# Written instruction 1:
In the restaurant review, reproduce the passage starting with "The fan boys" and going on through "Army crowd wasn't.", changing "Buckhead Army" to "Midtown".
# Written instruction 2:
Quote every sentence in the restaurant review that contains the word "resto" or "restos", in the order they appear.

# Text excerpt:
☆ ☆ ☆ ☆ ☆ ☆ ☆
The fan boys and girls of this resto group have already made up their minds before even eating here. They have already claimed this to be one of the best seafood joints in town and drank the Koolaid long ago before this concept was even an twinkle in FF's eyeball. These are the people that have made this resto group popular because they have created an illusion that this was the place to be for these people and these are the same people that you should never take culinary advice from. I had a decent dinner experience here but it was so obvious that the people who come here aren't in it for the food, they're here for the scene which is totally fine because the downstairs lounge area is pretty cool but the annoying Buckhead Army crowd wasn't.
The place is overpriced like with all his restos but there are so many suckers in this town that will pay the price of admission to see and been seen all in the name to impress... Which no one gives a fuck. This part of Inman Park has seen massive development recently that basically erased the true culture and history of this area with slabs of concrete and resto openings on both sides of this one block stretch... It's a good thing but you know what they say about too much, too soon... The influx of the OTP tourists have been invading the area like the invasion of the body snatchers. Speaking of snatch... I had a chance to finally stop by for their Friday only lunch menu because of that wacky religious holiday that no one gives a fuck about. But thanks anyway for the day off at work from your suffering, baby Jesus. I hope it will be worth my limited time and unlimited pouch space... The menu is short and to the point, your greatest seafood shack hits... Well, a very shortened and revised Southern version of it. A real seafood shack on the water has a lot more options... But let's work with what we have here first.
☆ ☆ ☆ ☆ ☆ ☆ ☆
# Supplied information:
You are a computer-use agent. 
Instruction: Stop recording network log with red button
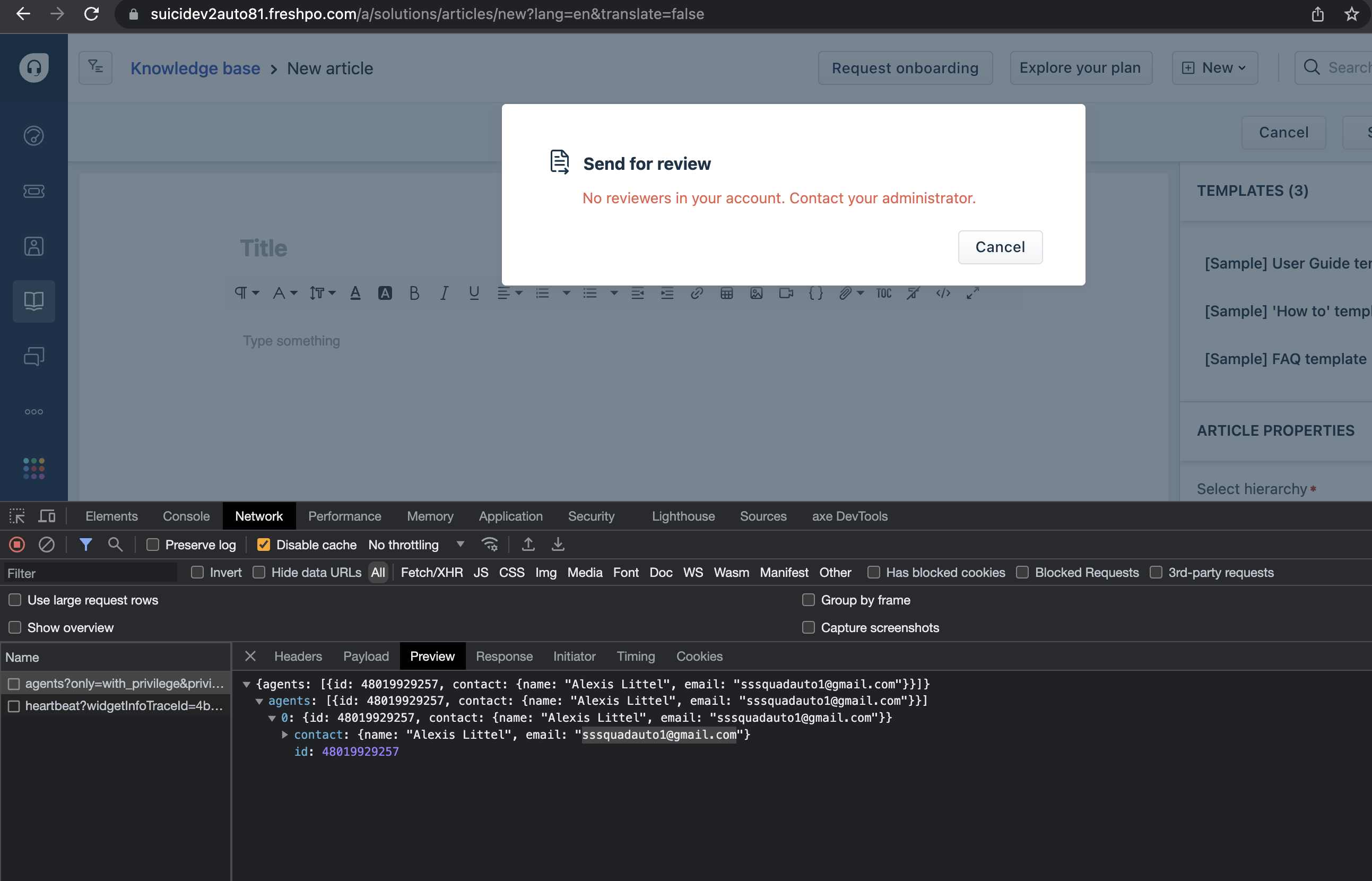pyautogui.click(x=17, y=545)
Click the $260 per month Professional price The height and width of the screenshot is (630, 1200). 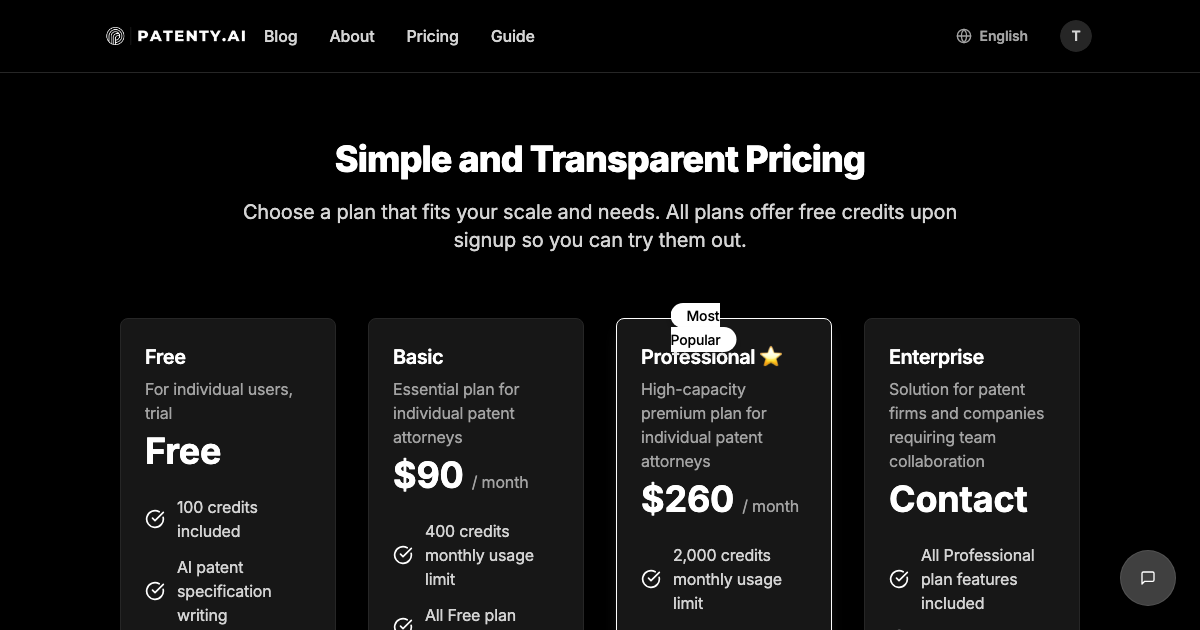(x=688, y=499)
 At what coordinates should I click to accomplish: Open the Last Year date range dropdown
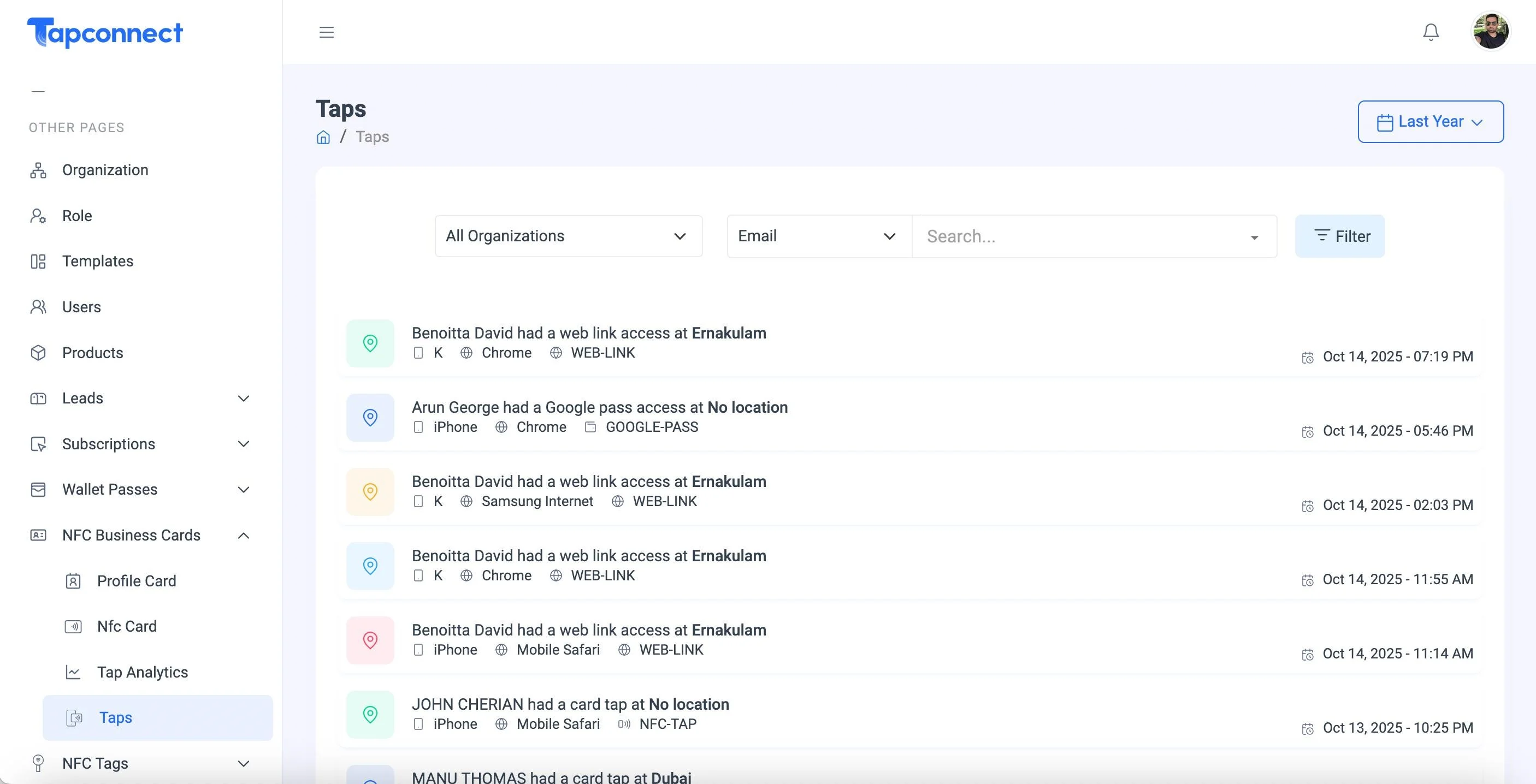tap(1431, 122)
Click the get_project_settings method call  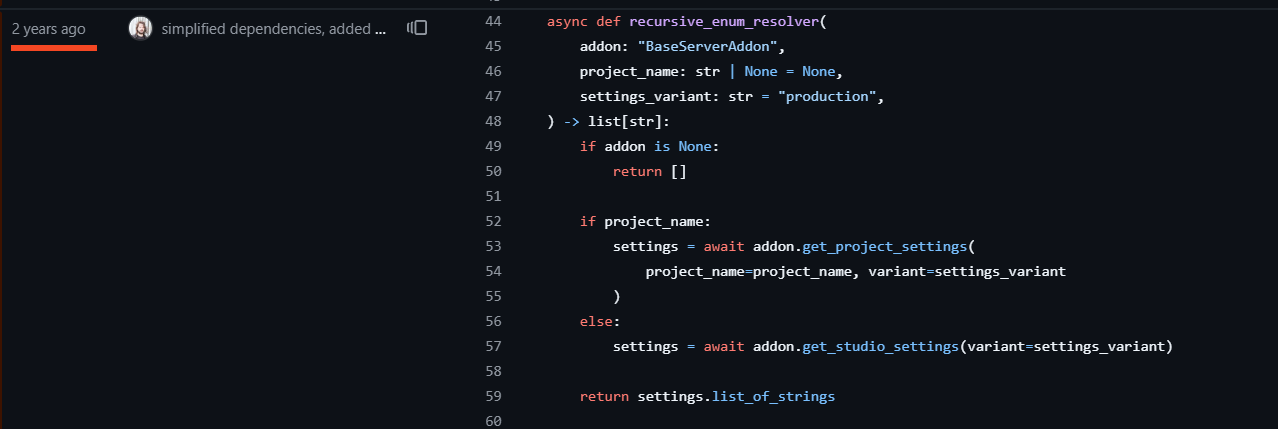point(886,246)
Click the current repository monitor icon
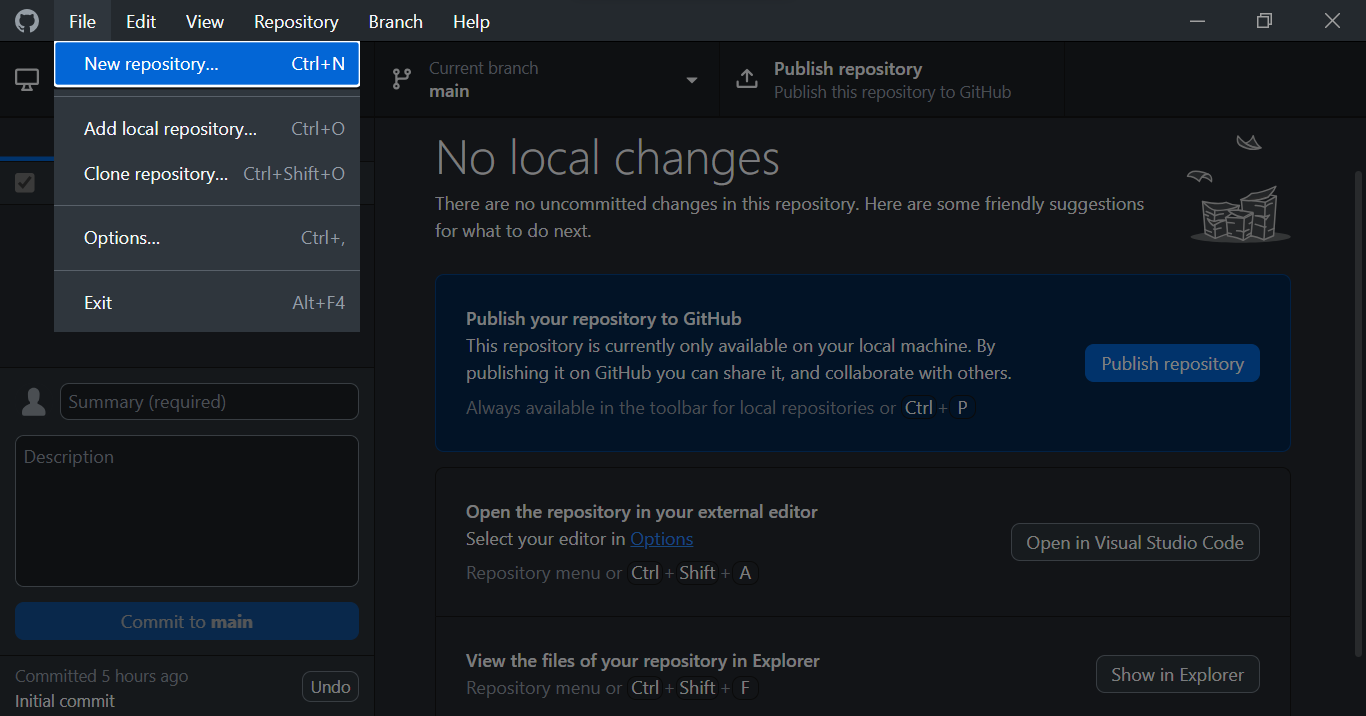The height and width of the screenshot is (716, 1366). pyautogui.click(x=27, y=80)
☆ ☆ ☆ ☆ ☆ ☆ ☆
# Solution 1:
The fan boys and girls of this resto group have already made up their minds before even eating here. They have already claimed this to be one of the best seafood joints in town and drank the Koolaid long ago before this concept was even an twinkle in FF's eyeball. These are the people that have made this resto group popular because they have created an illusion that this was the place to be for these people and these are the same people that you should never take culinary advice from. I had a decent dinner experience here but it was so obvious that the people who come here aren't in it for the food, they're here for the scene which is totally fine because the downstairs lounge area is pretty cool but the annoying Midtown crowd wasn't.

# Solution 2:
1. "The fan boys and girls of this resto group have already made up their minds before even eating here."
2. "These are the people that have made this resto group popular because they have created an illusion that this was the place to be for these people and these are the same people that you should never take culinary advice from."
3. "The place is overpriced like with all his restos but there are so many suckers in this town that will pay the price of admission to see and been seen all in the name to impress..."
4. "This part of Inman Park has seen massive development recently that basically erased the true culture and history of this area with slabs of concrete and resto openings on both sides of this one block stretch..."